# Inferential Statistics (frequentist)

## Concepts covered in this lesson

1. Estimation and Estimators
2. Confidence intervals (quantifying sampling error)
3. Hypothesis testing

## Estimation and Estimators

Think of the following study:
- Research question: What's the average weight of people in the Los Angeles (LA) metro area?
- Sampling technique: Ask every third account on Instagram who posts mainly in the LA metro area.

Now, let's answer the following questions:
1. What is estimation? Obtain information about a parameter using a statistic
2. What is an estimator? Some statistical method for estimation based on observable data
3. What is estimator bias? Long-run error between sample statistic and population statistic
4. What is sampling error? Error caused by technique for random sampling is not representative of the population
5. What is the difference between standard error and standard deviation? Standard error is computed on an estimator; standard error becomes smaller as sample size increases
6. What is sampling bias? Selecting groups that are not representative of the full population
7. What is measurement error? Error in the data collection process

## Confidence intervals (quantifying sampling error)

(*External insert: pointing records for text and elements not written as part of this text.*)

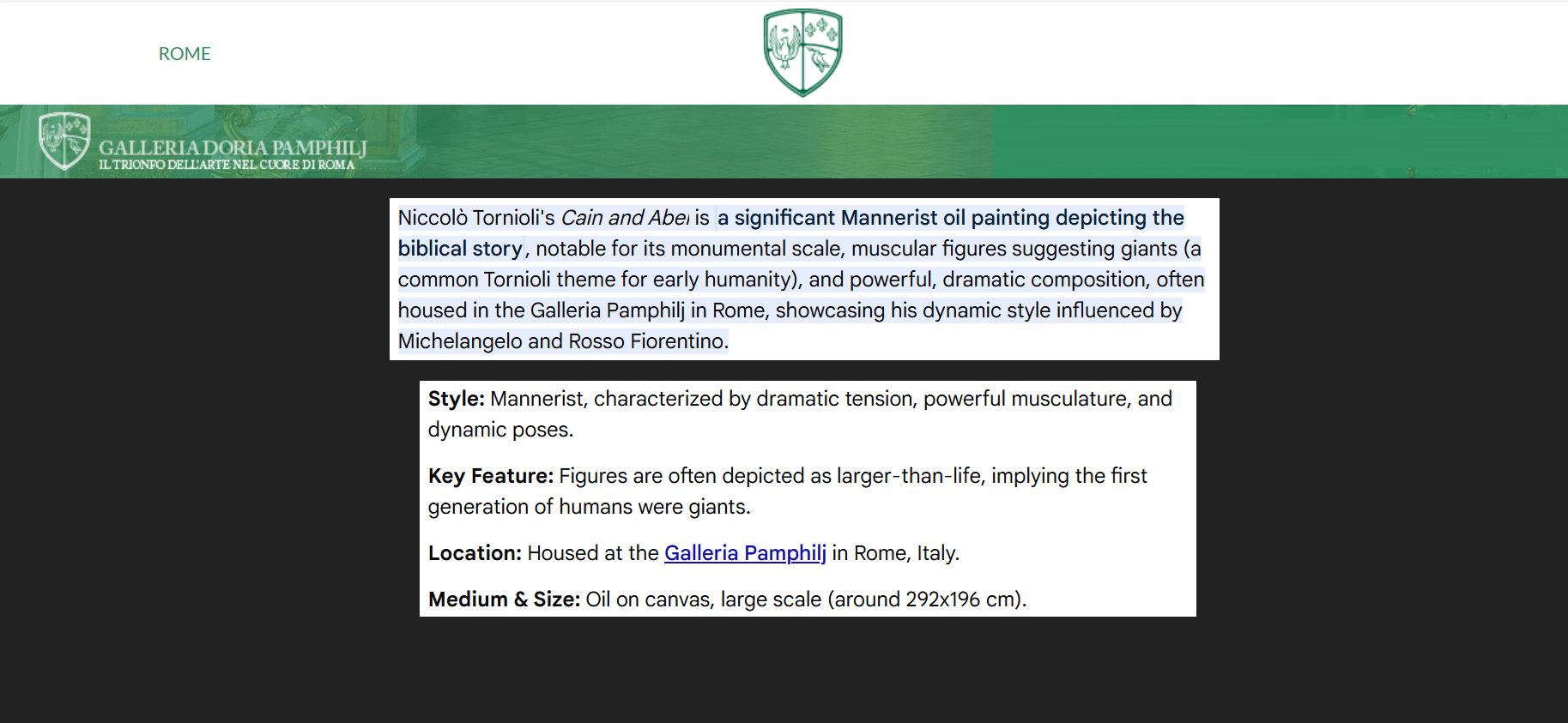Click the text "Michelangelo and Rosso Fiorentino"
The width and height of the screenshot is (1568, 723).
pyautogui.click(x=562, y=341)
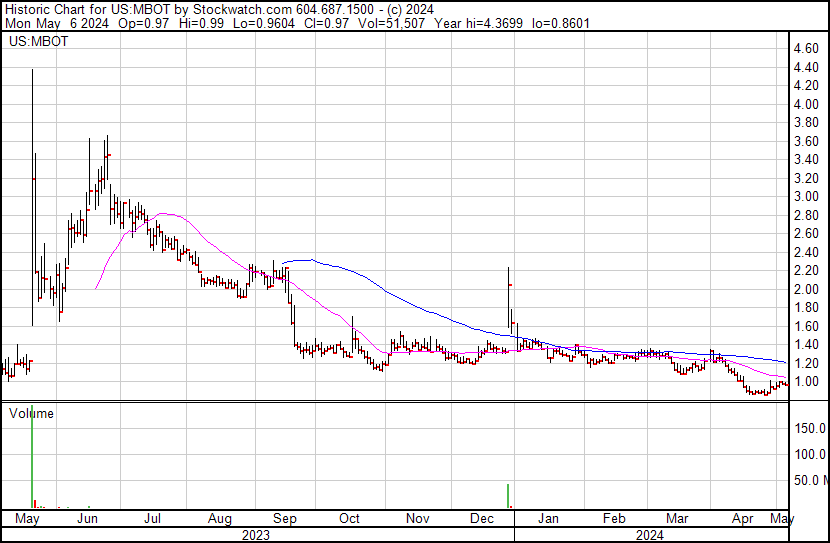Select the Nov month marker
Screen dimensions: 830x543
click(418, 519)
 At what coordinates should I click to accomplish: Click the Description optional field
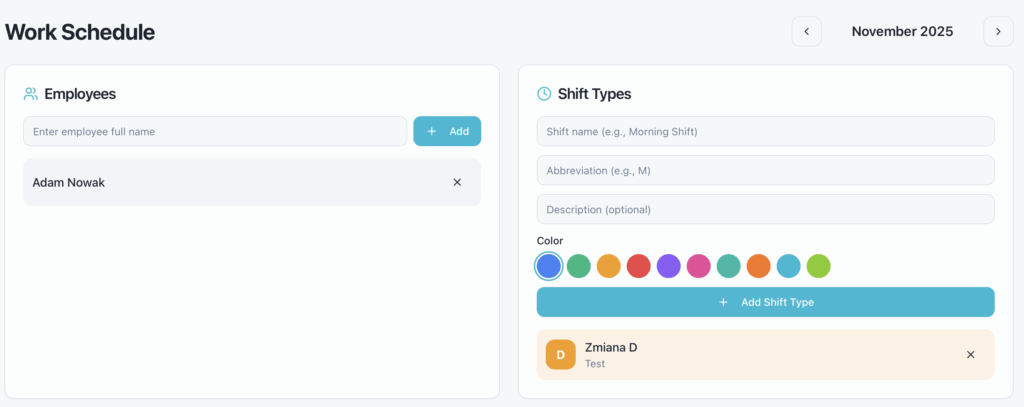pos(765,209)
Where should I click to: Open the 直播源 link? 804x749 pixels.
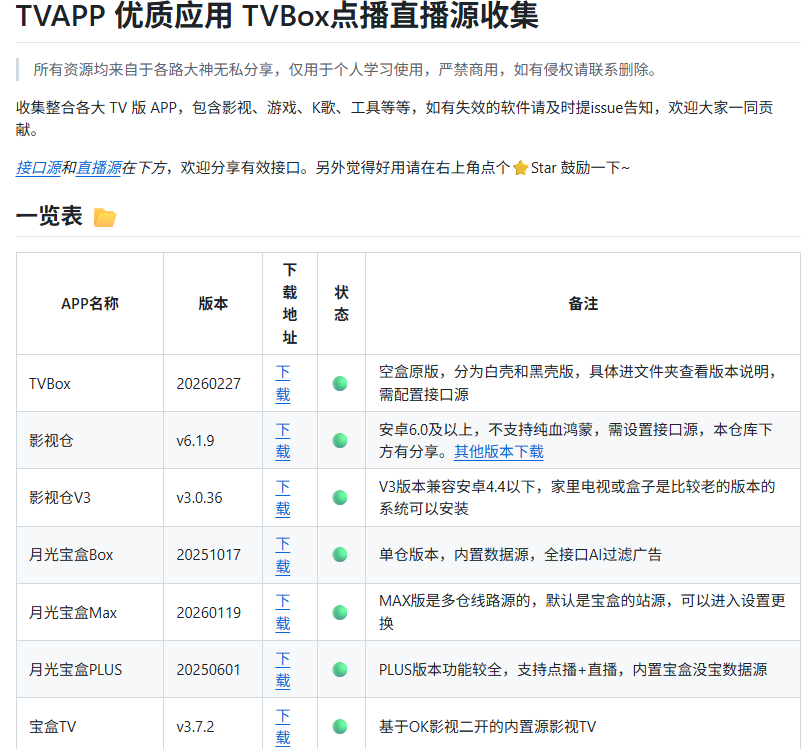click(98, 168)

Let's go back to the weight study above. Say that we will begin collecting our data.

1. How do we know when to stop?
2. How do we quantify the significance of the data we have collected so far?

### Calculating CIs using Python

Study: `as_datasets/ExamScores.csv` (exam scores of a class over time)

Write a function that computes confidence intervals for a mean given a `pd.Series` of data, using the following signature.
```
def get_confidence_interval(dataset: pd.Series, ci_level: float) -> Tuple[float, float]:
```
Then, use your function to get the confidence interval for each column in `ExamScores.csv`.

In [1]:
import numpy as np
import scipy.stats
import pandas as pd
from typing import Tuple


def get_confidence_interval(dataset: pd.Series, ci_level: float = 0.95) -> Tuple[float, float]:
    n = len(dataset)
    mean = dataset.mean()
    stdev = dataset.std()
    stderr = stdev / np.sqrt(n)
    if n > 30:
        return scipy.stats.norm.interval(ci_level, mean, stderr)
    else:
        ddof = n - 1
        return scipy.stats.t.interval(ci_level, ddof, mean, stderr)

In [7]:
df_exam = pd.read_csv('../as_datasets/ExamScores.csv')

df_exam_cis = df_exam.apply(get_confidence_interval, axis=0)  # axis=0 for columns

Unnamed: 0,Exam1,Exam2,Exam3,Exam4
0,80.124504,75.427229,67.310128,74.266876
1,85.275496,83.372771,79.369872,78.733124


## Hypothesis testing

Continuing with the exam scores, **how do we know that everyone _did better_ on the second exam than the first exam?**

In other words, what is the **significance** of our test statistic?  

How do we determine that this is **statistically significant**?

When would **statistical significance** not be important **practically**?

### Choosing statistical tests
![statistical test table](testing_table.PNG)

### Errors in hypothesis testing
![confusion matrix with Type 1/2 errors](confusion_matrix.PNG)

### Mean-based testing

#### 1-sample t-test

File: `as_datasets/ExamScores.csv`

Research question: Is the class's scores for Exam 2 different from the expected score of 86?

#### 2-sample unpaired t-test

File: `as_datasets/Memory.csv`

Research question: Does this memory enhancement drug actually reduce the number of memory-related tasks?

#### 2-sample paired t-test

File: `as_datasets/ExamScores.csv`

Research question: Did the class improve on the second exam?

#### One-way ANOVA

File: `as_datasets/ExamScores.csv`

Research question: Do the exam scores truly have different means?

#### Linear statistical modeling with OLS

File: `as_datasets/ExamScores.csv`

Same research question as above: Do the exam scores truly have different means?

#### Multiple comparison with Tukey's HSD

File: `as_datasets/ExamScores.csv`

Research question: Which exam(s) did the course struggle with?

### Proportion-based testing:

#### 1-sample z-test on a proportion

File: `as_datasets/ExamScores.csv`

Research question: Does sufficient evidence exist that the proportion of scores over 80 on exam 1?

#### 2-sample z-test on a proportion

10,000 individuals are divided evenly into two groups. The treatment group is given a vaccine and the control group is given a placebo. 95 of the 5,000 individuals in the treatment group developed a disease. 125 of the 5,000 individuals in the control group developed a particular disease. A research team wants to determine whether the vaccine is effective in decreasing the incidence of disease. Does sufficient evidence exist to conclude that the proportion of developing a disease in individuals given the vaccine is less than that of individuals given a placebo?